There are countries that produce the best of a particular product but not in sufficient quantity to determine how the market moves. In any event that the market is external to your consumption pattern, the producer can only hope trends and taste in other societies drive demand, and translate into more jobs in the producing country. To fix that, producers have to be more than suppliers, they have to be partnerships in local value added, and create a culture where the product is not just synonymous with the region or geographical area but the consumed pride that is worn, eaten and reveled in. Claiming a product vicariously is old hat. It’s a pretense to be movers and shakers, when all we are doing is being spectators on a jumbo sized screen television.
However, you look at producing a product for market, domestic or foreign, jobs are a byproduct. Not the other way around. We do confuse ourselves about this detail, especially so since a person`s psyche is wrapped up in what he does in terms of job and career. A factory can be set up and people employed before the first widget is produced, but rightly speaking, not one job has been created until the widget is produced, delivered to market and finds a satisfied customer. We need to understand this, before the paycheck is cashed and the cheap celebrations begin, or be more sober when memorandum of understandings is signed between principals. Less we celebrate the announcements of weather forecast as climate change or ground breaking as game changing.
This brings me to the idea of the culture we bring to the market place. How so? We bring to market not just the individual commodity or widget, but a guarantee to our end user of their satisfaction. In essence, whatever the product is, what we are selling in the marketplace is satisfaction and the willingness to stand behind the product. That involves an intangible, and that intangible is a representation of what we hold dear. That’s what we take to market.
In exploring how to create a job, we are not exploring labor for cash or pay, but our commitment to a future where our integrity is proffered.

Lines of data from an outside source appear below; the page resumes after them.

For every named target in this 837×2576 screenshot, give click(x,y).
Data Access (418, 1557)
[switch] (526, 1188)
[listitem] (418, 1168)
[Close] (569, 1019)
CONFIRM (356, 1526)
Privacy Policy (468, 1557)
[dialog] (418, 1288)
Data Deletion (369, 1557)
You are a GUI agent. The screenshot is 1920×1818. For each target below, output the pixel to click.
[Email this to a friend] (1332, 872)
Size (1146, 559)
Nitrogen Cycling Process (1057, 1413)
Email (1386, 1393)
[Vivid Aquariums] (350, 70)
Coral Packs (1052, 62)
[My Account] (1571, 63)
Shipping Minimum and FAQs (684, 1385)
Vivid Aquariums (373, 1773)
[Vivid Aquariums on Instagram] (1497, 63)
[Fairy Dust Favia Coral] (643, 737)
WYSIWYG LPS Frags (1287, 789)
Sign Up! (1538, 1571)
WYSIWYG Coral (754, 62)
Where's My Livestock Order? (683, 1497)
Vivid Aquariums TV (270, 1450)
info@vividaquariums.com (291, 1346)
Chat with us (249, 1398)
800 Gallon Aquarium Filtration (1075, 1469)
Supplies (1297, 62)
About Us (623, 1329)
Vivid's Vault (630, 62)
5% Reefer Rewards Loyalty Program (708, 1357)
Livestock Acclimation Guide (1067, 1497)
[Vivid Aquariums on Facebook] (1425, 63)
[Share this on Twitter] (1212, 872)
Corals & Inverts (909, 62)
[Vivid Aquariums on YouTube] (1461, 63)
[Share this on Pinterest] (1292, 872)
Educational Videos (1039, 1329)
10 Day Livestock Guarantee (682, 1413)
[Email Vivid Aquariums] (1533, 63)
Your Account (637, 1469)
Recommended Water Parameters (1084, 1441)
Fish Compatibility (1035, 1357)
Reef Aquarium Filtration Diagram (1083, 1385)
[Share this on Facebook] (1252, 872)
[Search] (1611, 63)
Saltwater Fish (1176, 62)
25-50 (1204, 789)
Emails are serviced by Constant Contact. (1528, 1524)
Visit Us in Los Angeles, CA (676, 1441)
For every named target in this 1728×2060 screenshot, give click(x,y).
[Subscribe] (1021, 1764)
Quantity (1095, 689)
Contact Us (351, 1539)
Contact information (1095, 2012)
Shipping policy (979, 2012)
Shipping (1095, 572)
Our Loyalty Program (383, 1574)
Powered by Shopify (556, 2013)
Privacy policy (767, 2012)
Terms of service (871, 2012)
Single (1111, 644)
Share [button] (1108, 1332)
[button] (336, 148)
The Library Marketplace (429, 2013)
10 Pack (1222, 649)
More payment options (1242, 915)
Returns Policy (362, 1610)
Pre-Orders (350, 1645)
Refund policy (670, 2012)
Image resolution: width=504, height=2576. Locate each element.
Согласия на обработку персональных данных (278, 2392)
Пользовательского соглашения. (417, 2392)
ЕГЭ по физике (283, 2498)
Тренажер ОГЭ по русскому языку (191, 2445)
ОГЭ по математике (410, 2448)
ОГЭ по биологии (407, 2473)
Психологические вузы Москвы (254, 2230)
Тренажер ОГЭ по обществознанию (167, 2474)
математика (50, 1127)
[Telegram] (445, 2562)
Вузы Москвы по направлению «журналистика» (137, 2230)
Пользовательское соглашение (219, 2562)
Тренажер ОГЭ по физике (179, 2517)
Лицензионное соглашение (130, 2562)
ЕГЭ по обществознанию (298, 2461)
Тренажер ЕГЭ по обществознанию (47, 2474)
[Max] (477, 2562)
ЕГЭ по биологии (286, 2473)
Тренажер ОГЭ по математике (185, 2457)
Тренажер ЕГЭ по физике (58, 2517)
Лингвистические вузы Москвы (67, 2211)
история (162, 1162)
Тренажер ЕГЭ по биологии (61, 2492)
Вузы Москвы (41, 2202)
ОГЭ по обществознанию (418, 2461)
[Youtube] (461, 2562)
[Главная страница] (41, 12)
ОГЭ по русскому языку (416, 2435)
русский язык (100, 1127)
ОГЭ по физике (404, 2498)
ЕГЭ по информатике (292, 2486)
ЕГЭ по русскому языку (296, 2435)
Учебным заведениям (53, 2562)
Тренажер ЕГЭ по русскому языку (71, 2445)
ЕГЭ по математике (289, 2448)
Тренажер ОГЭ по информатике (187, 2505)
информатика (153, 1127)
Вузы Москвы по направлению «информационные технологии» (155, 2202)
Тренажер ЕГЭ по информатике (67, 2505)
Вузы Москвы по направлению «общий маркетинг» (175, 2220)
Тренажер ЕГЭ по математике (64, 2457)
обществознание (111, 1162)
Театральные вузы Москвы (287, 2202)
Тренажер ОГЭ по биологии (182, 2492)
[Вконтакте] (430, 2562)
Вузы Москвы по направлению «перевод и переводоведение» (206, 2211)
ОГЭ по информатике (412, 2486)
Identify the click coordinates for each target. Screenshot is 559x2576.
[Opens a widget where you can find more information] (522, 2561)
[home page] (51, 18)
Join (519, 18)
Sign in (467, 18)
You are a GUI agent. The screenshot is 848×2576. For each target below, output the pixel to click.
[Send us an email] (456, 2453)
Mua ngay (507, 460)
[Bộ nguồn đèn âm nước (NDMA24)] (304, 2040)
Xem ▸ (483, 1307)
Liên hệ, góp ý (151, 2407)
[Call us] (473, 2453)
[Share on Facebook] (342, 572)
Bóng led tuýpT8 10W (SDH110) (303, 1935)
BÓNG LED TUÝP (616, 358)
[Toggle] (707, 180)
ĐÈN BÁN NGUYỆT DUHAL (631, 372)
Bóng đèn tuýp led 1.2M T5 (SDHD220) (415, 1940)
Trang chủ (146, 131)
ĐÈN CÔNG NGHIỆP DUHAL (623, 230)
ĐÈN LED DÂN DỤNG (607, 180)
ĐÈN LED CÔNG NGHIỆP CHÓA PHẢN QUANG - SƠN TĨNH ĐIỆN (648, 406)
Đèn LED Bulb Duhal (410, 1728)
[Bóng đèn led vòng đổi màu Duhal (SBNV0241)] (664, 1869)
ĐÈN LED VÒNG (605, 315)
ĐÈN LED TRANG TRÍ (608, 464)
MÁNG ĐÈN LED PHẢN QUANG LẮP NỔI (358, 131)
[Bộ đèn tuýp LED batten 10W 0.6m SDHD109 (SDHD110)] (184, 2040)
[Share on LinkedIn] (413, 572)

Juxtapose that idea with a culture that discounts the importance of integrity to ourselves, a customer half way around the world, or is adamant that until century’s old grievances of slavery and racism or reparations or any other slights are corrected or addressed, the quality of our workmanship will be suspect. Are we serious about creating jobs or just want the stage to jab at those whom have been our tormentors. Do we want to commit to a culture of excellence regardless of what our yesterdays were like?
In a stressed environment we often get our knickers in a knot and misdiagnose our maladies. We pledge millions to create jobs in cities after cities, borrow millions to throw cash at an in tangible and still only police, jailers and related industries are assured of a paycheck. Creating a job is not rocket science. A job is how we organize our society to produce goods and services efficiently and provide opportunities for our citizens to participate in the life and energies of our commitment to each other such that each feels respected and valued. It’s inconceivable that we are struggling to create jobs where high unemployment exists. What comes next? Struggling to build mouse traps though we are being overwhelmed by rats? Perhaps we don’t know what value is, unless somebody from a distant place is willing to make us an offer for what, up to now, was lying in ruins.